____ SOURCE TEXT

Further the process of managing AB in the post operative period will give rise to issues of restraint that may be both physical and chemical that would breach AB’s rights under Article 5 ECHR.
Whatever be the strength of the medical evidence, AB is firm and clear that she does not want surgery. Attempts have been made by her treating clinicians and the clinical team around her to explain the benefits of surgery and by Dr Mathews and the representative of the Official Solicitor. AB has understandable fears around the procedure such as not waking up which may be held by a capacitous adult. Equally AB does not want to die but she would rather see what happens without surgery.
On AB’s behalf, the Official Solicitor supports the making of a declaration that she does not have capacity to conduct the proceedings or to make decisions about whether to undergo dental and cardiac surgery.
On the merits of the proposed surgical procedures, his position statement referred to AB’s expressed wishes and feelings and recognised that her inability to understand the nature of her cardiac problem and its implications for her future as well as the risk of death and the importance of preserving life may limit the weight to be attached to her wishes and feelings.
The Official Solicitor also draws attention to the risk of death during the surgery itself and the complications that may ensue; the substantial risks in the post-operative period and the need for sedation and restraint if AB was resistant to necessary medical procedures; the psychological impact on AB of having undergone such an operation against her wishes when she becomes aware of what has happened to her and whether it would make her mental state worse.
The Official Solicitor identified the balance between the risks and benefits in the proposed treatment and the deprivation of liberty involved in the clinical management of AB in the post operative period.
The medical evidence
On 13th October 2014 AB was diagnosed with an aortic dilatation/swelling (aneurism) of 6.8/7cm at the level of the aortic root which is just as the aorta leaves the heart and the aortic valve is leaking blood. It is asymptomatic although AB has had an abnormal heart rhythm and was diagnosed with an abnormal connection between the two main chambers of the heart in her childhood. Mr McGoldrick was of the view that the congenital heart defect was a “red herring”.
There is a high risk of rupture of the aneurism which would lead to sudden and immediate death with little or no opportunity for emergency surgery and she would be in extreme pain. The hinge point for surgery is an aneurism of 5.5cms because the likelihood of rupture is over 30% with a mortality rate increasing by 15%yearly thereafter. The size of the aorta at the point of the aneurism is now twice the expected dimension and it will get bigger. Eventually it will rupture if it is untreated. The main trigger events are severe exertion or emotional events.

________
____ LISTED RECORDS

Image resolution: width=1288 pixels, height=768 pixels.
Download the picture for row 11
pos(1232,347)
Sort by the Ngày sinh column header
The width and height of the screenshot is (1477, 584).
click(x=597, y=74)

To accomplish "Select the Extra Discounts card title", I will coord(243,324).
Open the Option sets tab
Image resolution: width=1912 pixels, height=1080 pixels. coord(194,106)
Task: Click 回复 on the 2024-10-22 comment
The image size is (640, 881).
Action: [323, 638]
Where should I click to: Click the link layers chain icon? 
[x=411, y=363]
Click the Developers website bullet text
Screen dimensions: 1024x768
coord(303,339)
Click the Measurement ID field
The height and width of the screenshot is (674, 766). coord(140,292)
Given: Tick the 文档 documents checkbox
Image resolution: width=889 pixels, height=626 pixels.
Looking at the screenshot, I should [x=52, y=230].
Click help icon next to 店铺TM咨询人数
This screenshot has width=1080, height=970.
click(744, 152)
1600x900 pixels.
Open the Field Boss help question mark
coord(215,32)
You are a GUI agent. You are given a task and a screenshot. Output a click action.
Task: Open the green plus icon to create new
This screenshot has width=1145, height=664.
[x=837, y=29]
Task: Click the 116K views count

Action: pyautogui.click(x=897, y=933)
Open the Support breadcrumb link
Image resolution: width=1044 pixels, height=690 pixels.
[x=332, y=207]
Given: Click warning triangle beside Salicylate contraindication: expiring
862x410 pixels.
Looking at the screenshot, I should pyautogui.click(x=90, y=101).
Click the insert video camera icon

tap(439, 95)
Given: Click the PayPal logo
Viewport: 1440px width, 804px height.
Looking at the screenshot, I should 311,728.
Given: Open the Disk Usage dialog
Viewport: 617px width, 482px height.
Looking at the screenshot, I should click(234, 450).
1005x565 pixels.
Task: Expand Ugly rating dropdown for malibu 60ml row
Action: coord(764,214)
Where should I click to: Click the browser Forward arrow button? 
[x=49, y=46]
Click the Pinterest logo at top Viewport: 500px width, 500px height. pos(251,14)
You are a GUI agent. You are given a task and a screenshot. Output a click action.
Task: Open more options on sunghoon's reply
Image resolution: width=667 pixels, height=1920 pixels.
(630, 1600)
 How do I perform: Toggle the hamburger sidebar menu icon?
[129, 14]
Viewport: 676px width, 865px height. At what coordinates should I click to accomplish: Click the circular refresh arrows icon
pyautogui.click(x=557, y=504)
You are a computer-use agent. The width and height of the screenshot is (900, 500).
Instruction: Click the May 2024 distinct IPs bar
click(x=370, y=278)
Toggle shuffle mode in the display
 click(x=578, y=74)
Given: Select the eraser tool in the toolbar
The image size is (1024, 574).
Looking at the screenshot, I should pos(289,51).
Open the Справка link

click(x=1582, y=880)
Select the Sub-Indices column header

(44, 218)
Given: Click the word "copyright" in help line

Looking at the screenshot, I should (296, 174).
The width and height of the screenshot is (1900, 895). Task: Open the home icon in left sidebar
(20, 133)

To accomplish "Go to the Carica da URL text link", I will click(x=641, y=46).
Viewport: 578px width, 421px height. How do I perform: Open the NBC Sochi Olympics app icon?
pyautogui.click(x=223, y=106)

________

_BRIEF_
Continue the passage on AB's proposed heart surgery from its final sentence, ignoring the records that follow it.

_WRITTEN ANSWER_
There is no medical treatment that can be recommended and surgery with a repair of the aneurism and the use of a tissue aortic valve replacement is the treatment of choice. The tissue valve may degenerate over time and could require a second replacement operation in 8-15 years. However there are developing catheter based techniques which may remove the need for further surgery over the next 10 years or so.
If a mechanical valve was used there is a risk of blockage if warfarin is not taken as prescribed to thin the blood. There is a likelihood AB would not be warfarin compliant in the light of her other difficulties. If the valve was to jam, AB would die and there could be fatal consequences for her as a result of uncontrolled bleeding if she had an accident when she was taking warfarin. Mr McGoldrick preferred the prospect of two operations to one operation with warfarin treatment which involved greater risk to AB. The only available medical management which delays rupture but does not cure the problem is to manage blood pressure and stress.
The statistics for mortality are 8-14% for elective composite Aortic Root Replacement which is what is proposed for AB and 35-40% for emergency procedures. However these are based on a cross section of operations and surgeons who may be of differing levels of skill and experience. Generally mortality figures for cardiac surgery are less than 5%.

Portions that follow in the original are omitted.